Furniture maker turns to masks, shields to keep business going
Key Interiors was preparing to furlough 15 manufacturing and warehouse workers when Illinois first issued a stay-at-home order in response to the coronavirus outbreak.
Instead, it quickly converted its Schaumburg facility from manufacturing furniture to producing protective masks and face shields for health care workers and first responders.
Rather than having to let workers go, Key Interiors received so many orders, it started hiring, and now has 80 employees making masks and face shields.
"We quickly found there was a big demand because there is a severe shortage of these products," said Tom Johnstone, sales manager and a co-owner of the Lombard-based interior design and furnishings company.
Johnstone said his company is not only supplying front-line workers with badly needed personal protective equipment, he is hiring people when many other companies are laying off or furloughing employees.
"It feels good knowing we're helping first responders and health care workers, and keeping people employed at the same time," Johnstone said.

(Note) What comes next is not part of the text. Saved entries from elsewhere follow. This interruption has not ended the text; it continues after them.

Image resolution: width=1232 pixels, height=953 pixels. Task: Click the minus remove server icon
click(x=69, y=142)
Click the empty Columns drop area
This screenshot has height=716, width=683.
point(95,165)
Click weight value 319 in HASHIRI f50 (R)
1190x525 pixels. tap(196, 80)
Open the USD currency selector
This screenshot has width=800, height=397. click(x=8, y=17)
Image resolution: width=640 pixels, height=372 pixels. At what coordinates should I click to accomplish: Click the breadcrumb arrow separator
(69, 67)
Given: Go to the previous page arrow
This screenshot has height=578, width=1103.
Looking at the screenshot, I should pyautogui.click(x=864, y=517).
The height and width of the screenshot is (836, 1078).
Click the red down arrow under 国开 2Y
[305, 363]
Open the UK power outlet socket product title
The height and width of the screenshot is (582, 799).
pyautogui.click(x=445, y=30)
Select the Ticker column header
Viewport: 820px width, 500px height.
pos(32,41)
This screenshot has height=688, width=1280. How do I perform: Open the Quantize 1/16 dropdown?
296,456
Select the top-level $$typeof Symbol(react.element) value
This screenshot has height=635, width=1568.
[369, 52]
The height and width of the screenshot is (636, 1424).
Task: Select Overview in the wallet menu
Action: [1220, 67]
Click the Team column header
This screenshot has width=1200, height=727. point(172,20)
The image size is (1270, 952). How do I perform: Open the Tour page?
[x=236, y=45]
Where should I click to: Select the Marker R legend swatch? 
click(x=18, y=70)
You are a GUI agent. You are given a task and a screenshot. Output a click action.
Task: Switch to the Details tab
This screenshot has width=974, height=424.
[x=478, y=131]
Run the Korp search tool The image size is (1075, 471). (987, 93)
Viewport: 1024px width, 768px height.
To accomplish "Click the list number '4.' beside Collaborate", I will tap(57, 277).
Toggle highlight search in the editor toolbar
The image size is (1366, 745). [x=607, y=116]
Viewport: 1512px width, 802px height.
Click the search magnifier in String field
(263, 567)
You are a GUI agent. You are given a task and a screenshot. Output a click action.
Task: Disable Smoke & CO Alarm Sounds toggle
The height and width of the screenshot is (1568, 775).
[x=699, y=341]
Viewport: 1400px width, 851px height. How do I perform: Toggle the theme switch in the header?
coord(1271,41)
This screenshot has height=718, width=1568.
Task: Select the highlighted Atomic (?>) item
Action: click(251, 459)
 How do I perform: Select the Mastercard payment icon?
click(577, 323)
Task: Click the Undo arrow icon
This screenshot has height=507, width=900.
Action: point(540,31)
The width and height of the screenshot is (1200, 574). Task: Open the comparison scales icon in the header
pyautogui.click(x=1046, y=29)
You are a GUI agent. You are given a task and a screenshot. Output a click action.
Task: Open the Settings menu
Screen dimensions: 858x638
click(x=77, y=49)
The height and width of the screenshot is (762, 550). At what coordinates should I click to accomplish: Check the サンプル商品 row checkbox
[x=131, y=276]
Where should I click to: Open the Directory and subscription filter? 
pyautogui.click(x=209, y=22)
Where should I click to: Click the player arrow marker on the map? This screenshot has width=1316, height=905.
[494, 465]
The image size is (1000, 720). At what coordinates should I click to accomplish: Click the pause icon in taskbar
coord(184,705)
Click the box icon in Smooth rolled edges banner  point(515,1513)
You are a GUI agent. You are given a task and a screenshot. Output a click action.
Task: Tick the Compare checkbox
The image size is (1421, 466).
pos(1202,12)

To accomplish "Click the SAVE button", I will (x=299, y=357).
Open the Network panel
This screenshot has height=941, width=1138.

When Illinois announced that nonessential businesses would be shuttered beginning March 21, Key Interior executives reached out to contacts in the medical supply industry and began converting the manufacturing facility to the production of masks and shields, Johnstone said.
It was challenging pivoting from making furniture to producing hospital-approved protective equipment, but Key Interiors was able to flip its manufacturing process in less than 10 days, Johnstone said.
By early April, Key Interiors was producing masks and shields for an East Coast medical supply company, and soon secured several other contracts. The company went from producing 47,000 masks a week to close to 250,000 every seven days, Johnstone said.
Key Interiors is paying workers $11-$13 an hour, and is running two shifts Monday-Friday, and another shift on Saturday, Johnstone said.
To keep workers safe, the company supplies them with masks and enforces social-distancing rules, Johnstone said. It also purchased a $10,000 disinfectant spray system, which it uses before the start of each shift, he said.
"We've had very good luck with the people we've hired," Johnstone said. "They have a good work ethic, and they're eager to work extra hours during this economic downturn."